We can use Rc<T> due to Rc:clone only increments the reference count doesn’t make a deep copy of all the data like most types’ implementations of clone do. And each time we call clone, the count goes up by 1, when c goes out of scope, the count goes down by 1, the implementation of the Drop trait decreases the reference count automatically when an Rc<T> value goes out of scope.

RefCell and the Interior Mutability Pattern

Interior mutability is a design pattern in Rust that allows you to mutate data even when there are immutable references to that data. To mutable data, the pattern uses unsafe code inside the a data structure to bend Rust’s usual rules that govern mutation and borrowing.

Enforcing Borrowing Rules at Runtime with RefCell<T>

RefCell<T> type represents single ownership over the data it holds.

The borrow rules:

  • At any given time, you can have wither(but not both of) one mutable reference or any number of immutable references.
  • Reference must always be valid.

Due to some analysis is impossible like: Halting Problem

  • The RefCell<T> type is useful when you’re sure your code follows the borrowing rules but the compiler is unable to understand and guarantee that

And Rc<T>, RefCell<T> is only for use in single-threaded scenarios and will give you a compile-time error if you try using it in a multithreaded context, (cp-16 will talk about)
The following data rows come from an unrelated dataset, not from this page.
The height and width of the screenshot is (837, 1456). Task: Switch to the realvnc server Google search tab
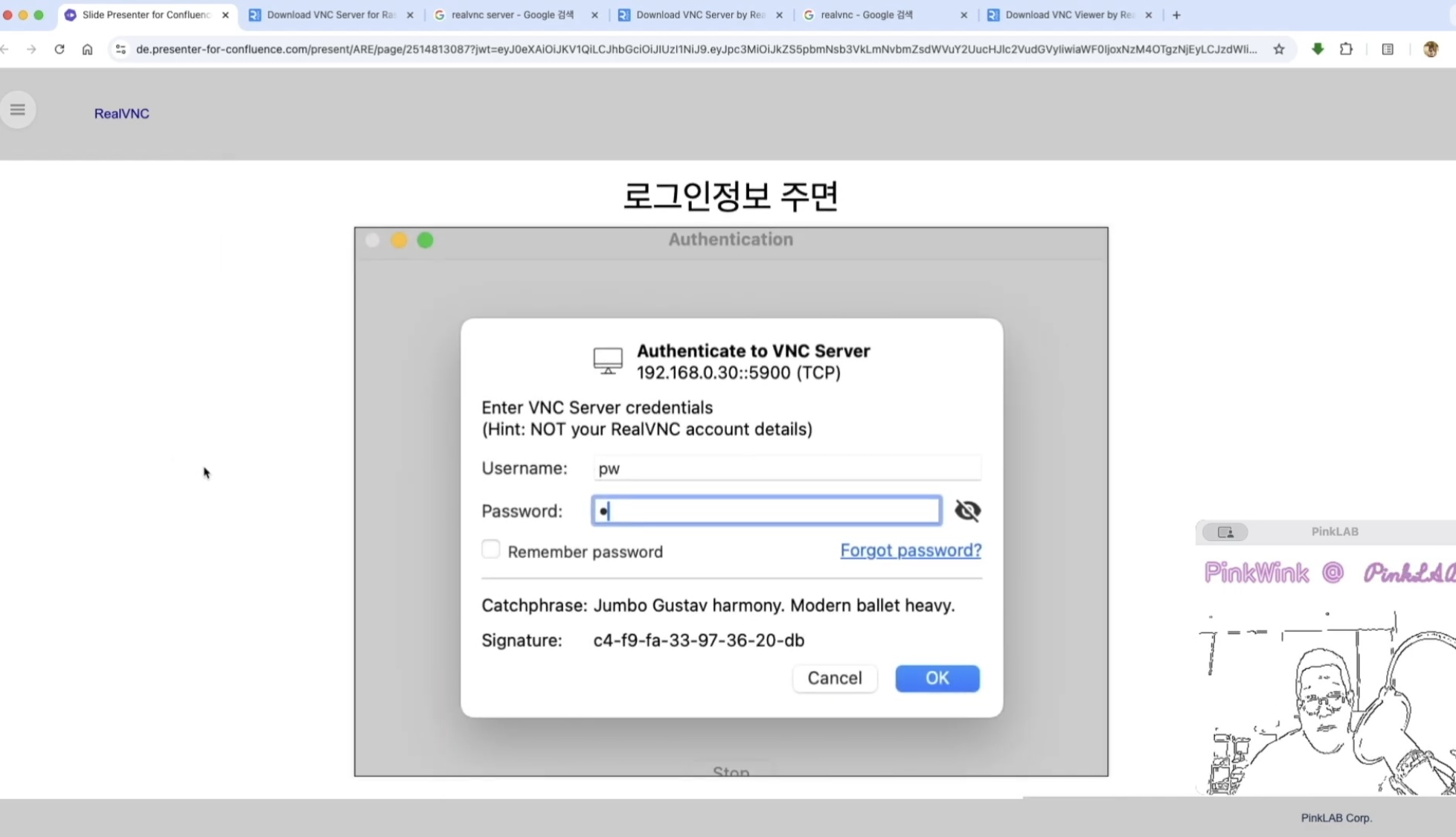[x=512, y=15]
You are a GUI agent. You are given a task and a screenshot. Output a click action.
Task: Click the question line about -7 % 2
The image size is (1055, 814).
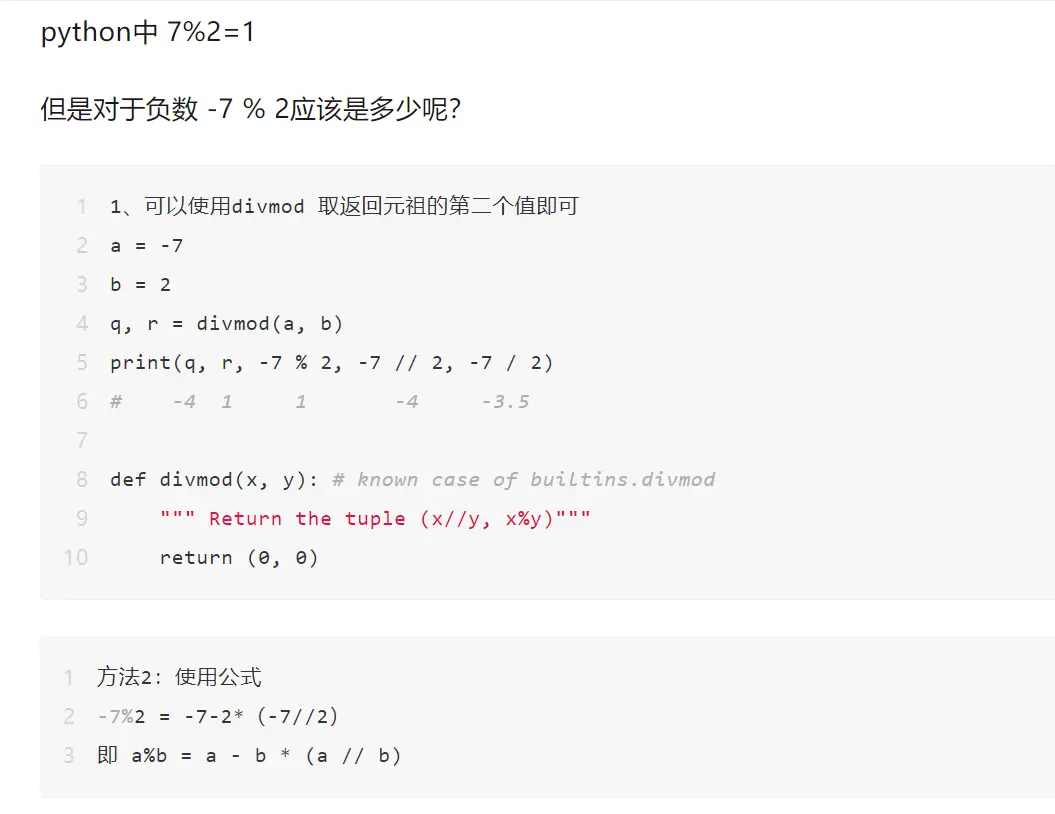pos(250,108)
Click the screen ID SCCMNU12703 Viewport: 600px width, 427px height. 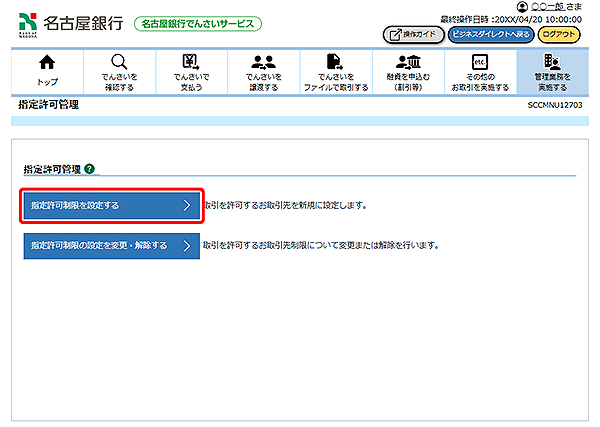[555, 104]
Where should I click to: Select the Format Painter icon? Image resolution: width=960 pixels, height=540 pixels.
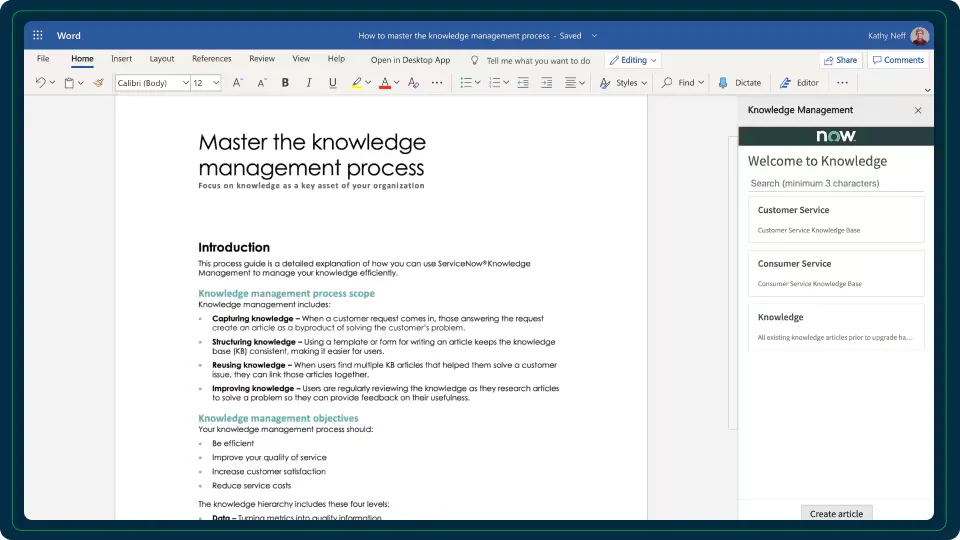(98, 83)
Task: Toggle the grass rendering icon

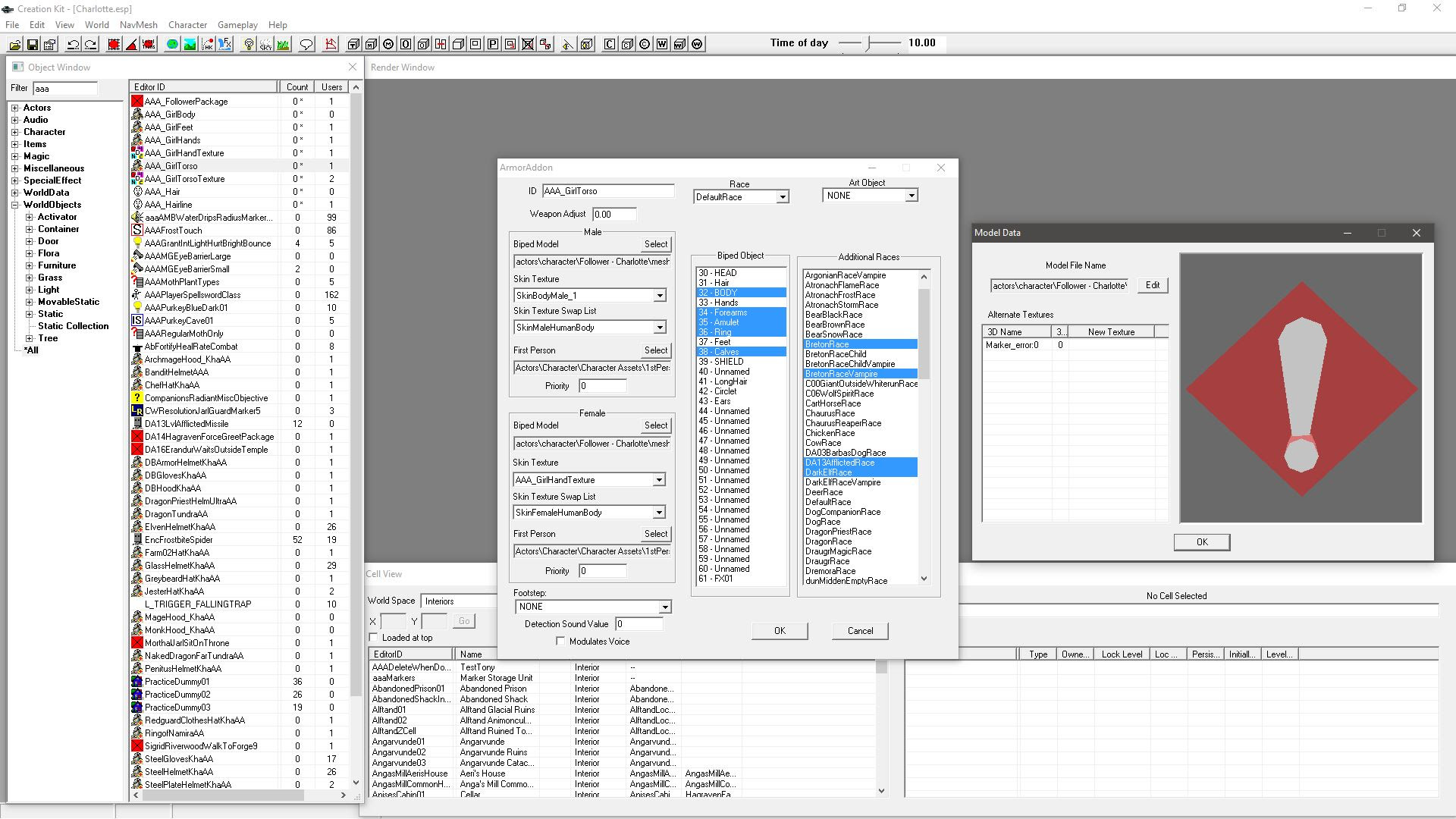Action: pyautogui.click(x=281, y=44)
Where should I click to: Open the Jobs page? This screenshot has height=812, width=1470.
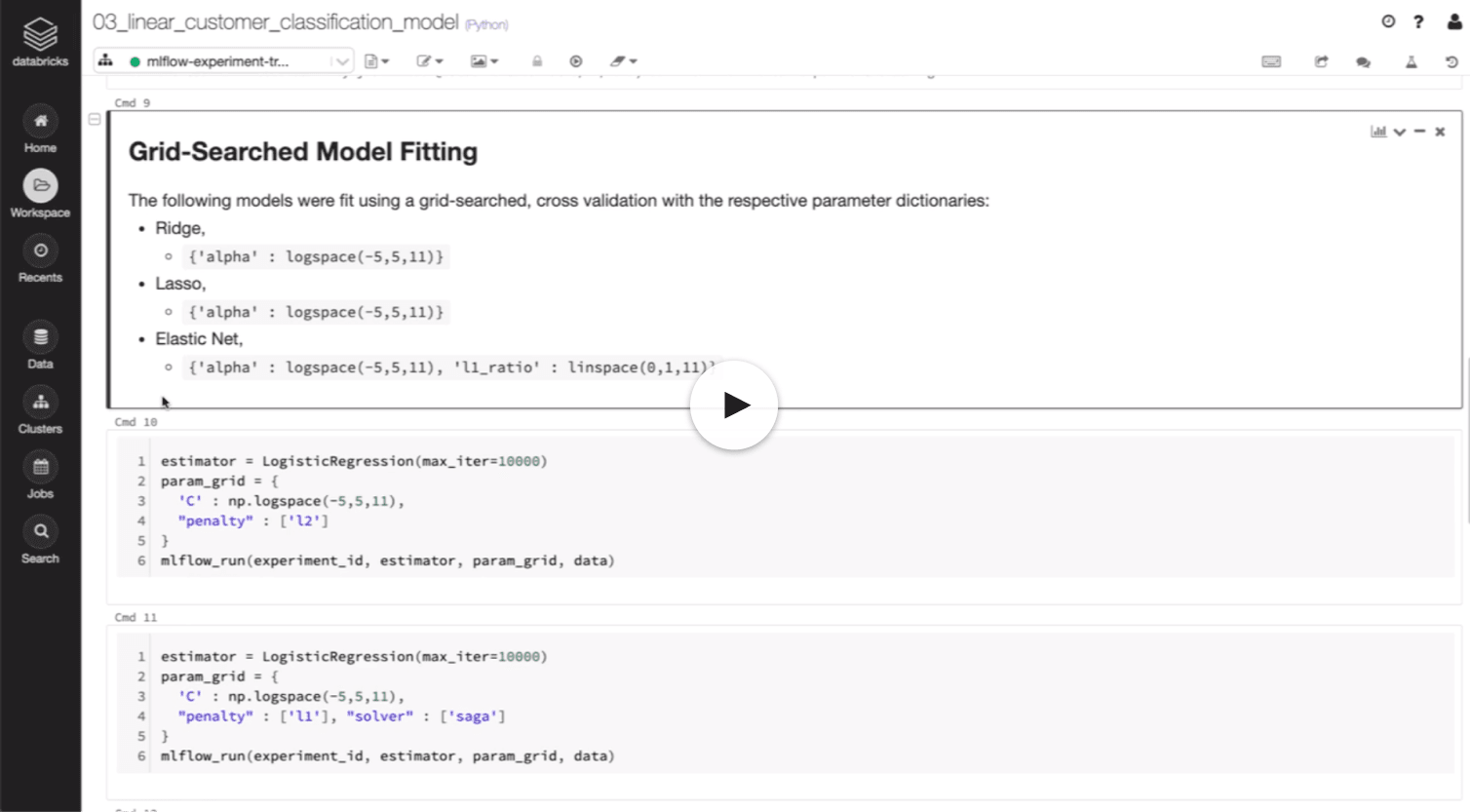tap(40, 476)
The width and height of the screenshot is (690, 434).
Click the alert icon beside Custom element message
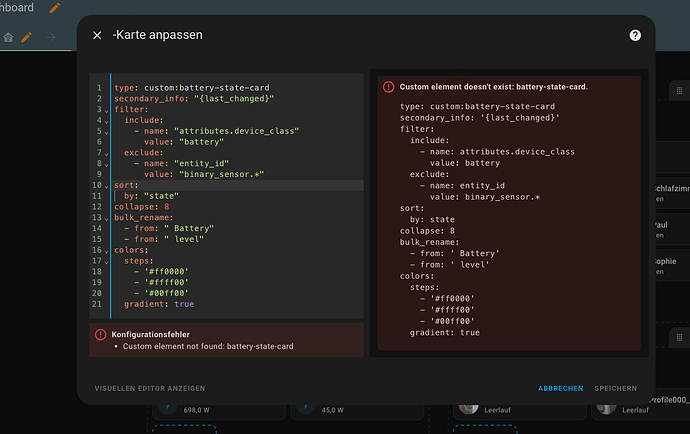click(x=389, y=87)
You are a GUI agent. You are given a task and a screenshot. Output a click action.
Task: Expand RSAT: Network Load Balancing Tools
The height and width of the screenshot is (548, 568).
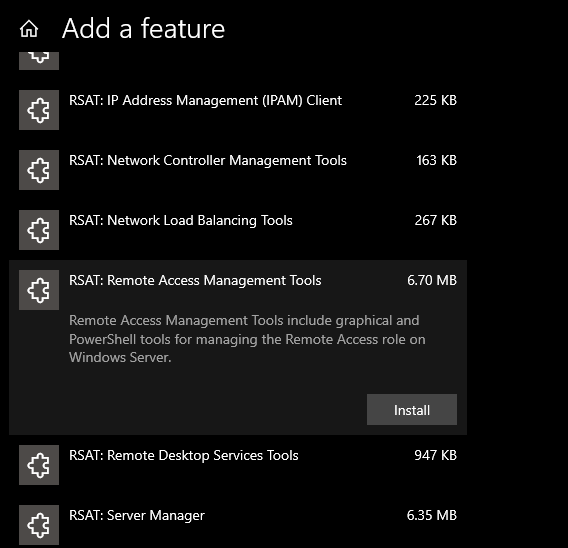(x=238, y=230)
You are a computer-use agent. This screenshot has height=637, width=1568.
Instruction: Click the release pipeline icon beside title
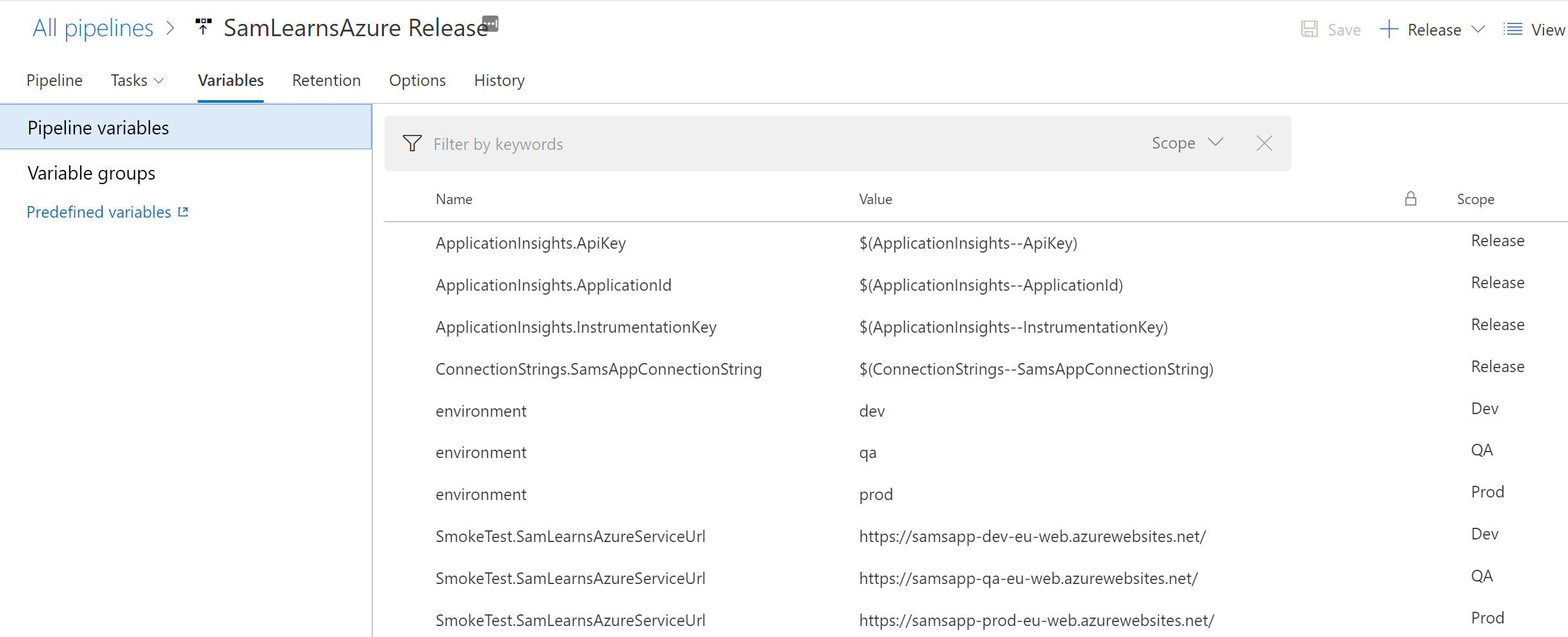[x=203, y=26]
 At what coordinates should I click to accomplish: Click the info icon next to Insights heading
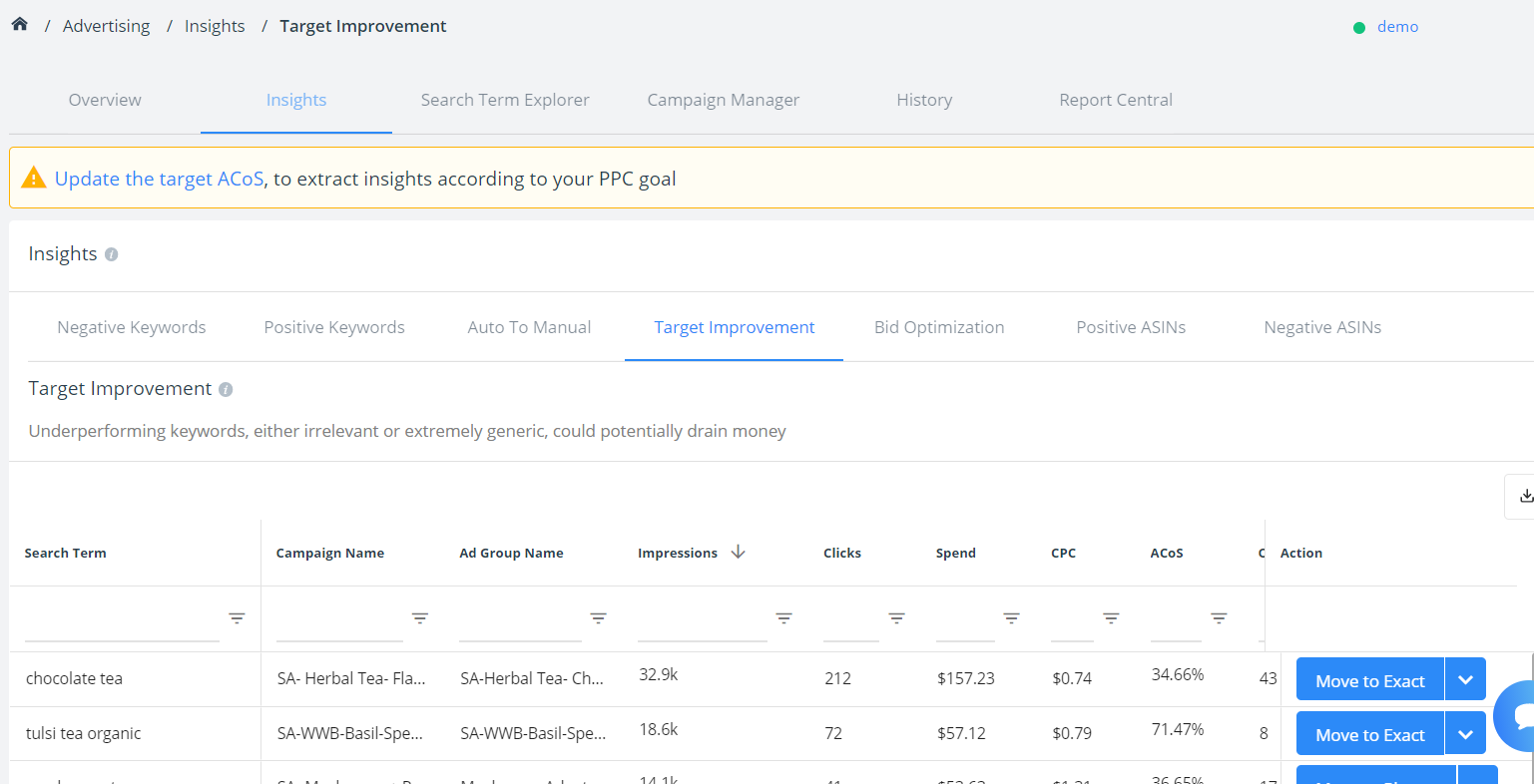point(111,254)
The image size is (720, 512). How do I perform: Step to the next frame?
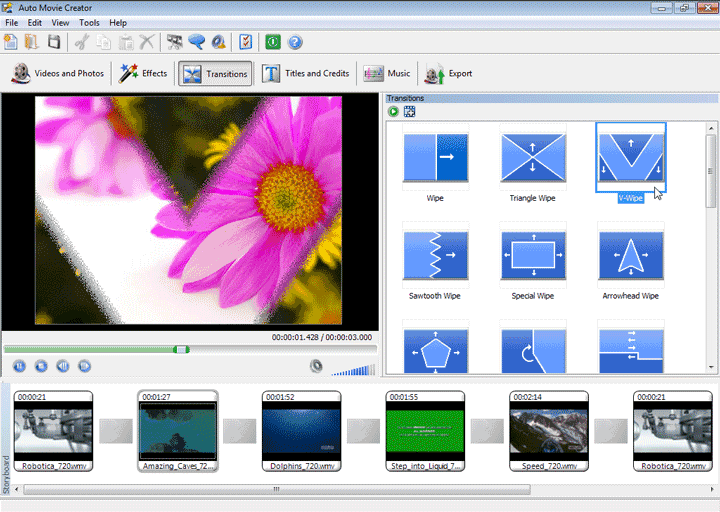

Recap of the reasons to choose Box<T>, Rc<T>, or RefCell<T>

  • Rc<T> enables multiple owners of the same data; Box<T> and ReCell<T> have single owners
  • Box<T> allows immutable or mutable borrows checked at compile time;Rc<T> allows only immutable borrows checked at compile time
  • RefCell<T> allows immutable or mutable borrows checked at runtime, because Refcell<T> allows mutable borrows checked at runtime, you can mutate the value inside the RefCell<T> even when the RefCell<T> is immutable
  • Mutating the value inside an immutable value is the interior mutability pattern

Keeping Tack of Borrows at runtime with RefCell<T>

The borrow and borrow_mut methods are part of the safe API that belongs to RefCell<T>. The borrow method returns the smart pointer type Ref<T>, and the borrow_mut returns the sp type RefMut<T>. Both types implement Deref.

Reference cycles can leak memory

Rust allows memory leaks by using Rc<T> and RefCell<T>, it’s possible to create references where items refer to each other in a cycle,this creates memory leaks because the reference count of each item in the cycle will never reach 0, and the values will never be dropped.

Preventing reference cycles

We’ve demonstrated that calling Rc::clone increases the strong_count of an Rc<T> instance, and an Rc<T> instance is only cleaned up if its strong_count is 0. And we can also create weak reference to the value within an Rc<T> instance by calling Rc::downgrade and passing a reference to the Rc<T>. The difference is the weak_count doesn’t need to be 0 for the Rc<T> instance to be cleaned up.

Strong reference are how you can share ownership of an Rc<T> instance, Weak references don’t express an ownership relationship. And they don’t cause reference cycle because any cycle involving some weak references will be broken once the strong reference count of values involved is 0.

The function upgrade on Weak<T> instance help to check the value Weak<T> pointing to is exist.